*Stated task A*
In the interview with Jane LaFazio, what does she say she works in as a mixed media artist?
*Stated task B*
Reproduce the passage of the interview with Jane LaFazio between "Thus begins a" and "Gregory is a fan!)", inclusive.

*Page extract*
********
Getting to Know Jane LaFazio

Thus begins a new blog series "Getting to Know You." I'll introduce you to some of my favorite artists/authors, and in the process we'll learn what makes them tick. It's all inspiration for the muse!

This month we're getting to know  fiber artist, mixed media maven and sketcher extraordiniaire Jane LaFazio of Janeville (an artist so talented that even Danny Gregory is a fan!)

Am I the only one with a song from The King and I floating through my head right now? Let's get to know Jane, let's get to know ALL about her, shall we? Watch me ask Jane a series of probing questions...
Kelli: Jane, I have long been a fan of your work. I know you as the contemporary artist and pomegranate aficionado, but your work is much deeper, with roots in watercolor painting and forays into Mexican symbols. How do you describe yourself as an artist and what path brought you to your current incarnation? Was it fate, serendipity or design?

Jane: I describe myself as a mixed media artist, working in paper and cloth. Then I try to explain that I draw and paint, collage, and make art quilts. But really, like you, I’ll try anything!
********
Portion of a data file
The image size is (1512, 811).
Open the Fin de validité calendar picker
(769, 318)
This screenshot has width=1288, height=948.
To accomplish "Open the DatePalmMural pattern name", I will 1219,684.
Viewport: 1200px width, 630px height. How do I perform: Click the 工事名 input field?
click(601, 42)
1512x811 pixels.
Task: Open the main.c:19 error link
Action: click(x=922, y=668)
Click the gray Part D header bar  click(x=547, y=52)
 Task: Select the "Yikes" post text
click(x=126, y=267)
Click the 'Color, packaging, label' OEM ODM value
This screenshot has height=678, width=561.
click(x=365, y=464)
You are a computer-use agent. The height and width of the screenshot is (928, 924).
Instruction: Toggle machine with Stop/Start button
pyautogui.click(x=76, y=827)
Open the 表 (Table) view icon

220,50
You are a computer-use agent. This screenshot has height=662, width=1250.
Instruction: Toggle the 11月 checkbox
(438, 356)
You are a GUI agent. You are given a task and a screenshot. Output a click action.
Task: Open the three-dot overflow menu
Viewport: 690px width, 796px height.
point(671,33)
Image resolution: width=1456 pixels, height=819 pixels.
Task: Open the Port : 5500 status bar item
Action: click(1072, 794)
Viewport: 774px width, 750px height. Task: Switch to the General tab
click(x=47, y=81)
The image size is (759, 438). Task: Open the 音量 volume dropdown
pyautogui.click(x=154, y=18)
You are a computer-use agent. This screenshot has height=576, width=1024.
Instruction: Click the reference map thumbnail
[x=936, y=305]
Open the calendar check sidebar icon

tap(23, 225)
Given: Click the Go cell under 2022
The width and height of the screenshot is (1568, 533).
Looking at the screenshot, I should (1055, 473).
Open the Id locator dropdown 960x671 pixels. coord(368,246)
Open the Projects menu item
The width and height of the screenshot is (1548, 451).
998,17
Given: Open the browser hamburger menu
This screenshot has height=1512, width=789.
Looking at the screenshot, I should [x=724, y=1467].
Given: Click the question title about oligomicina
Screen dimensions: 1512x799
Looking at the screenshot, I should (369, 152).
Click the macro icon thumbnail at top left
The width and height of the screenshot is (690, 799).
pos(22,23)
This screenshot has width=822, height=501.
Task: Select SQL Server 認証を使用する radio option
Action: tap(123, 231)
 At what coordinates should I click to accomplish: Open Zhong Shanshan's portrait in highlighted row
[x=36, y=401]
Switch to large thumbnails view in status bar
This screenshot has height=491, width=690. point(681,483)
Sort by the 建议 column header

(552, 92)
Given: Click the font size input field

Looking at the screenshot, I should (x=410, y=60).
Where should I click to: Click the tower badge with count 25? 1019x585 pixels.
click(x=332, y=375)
********
*Complete response A*
Paper and cloth.

*Complete response B*
Thus begins a new blog series "Getting to Know You." I'll introduce you to some of my favorite artists/authors, and in the process we'll learn what makes them tick. It's all inspiration for the muse!

This month we're getting to know  fiber artist, mixed media maven and sketcher extraordiniaire Jane LaFazio of Janeville (an artist so talented that even Danny Gregory is a fan!)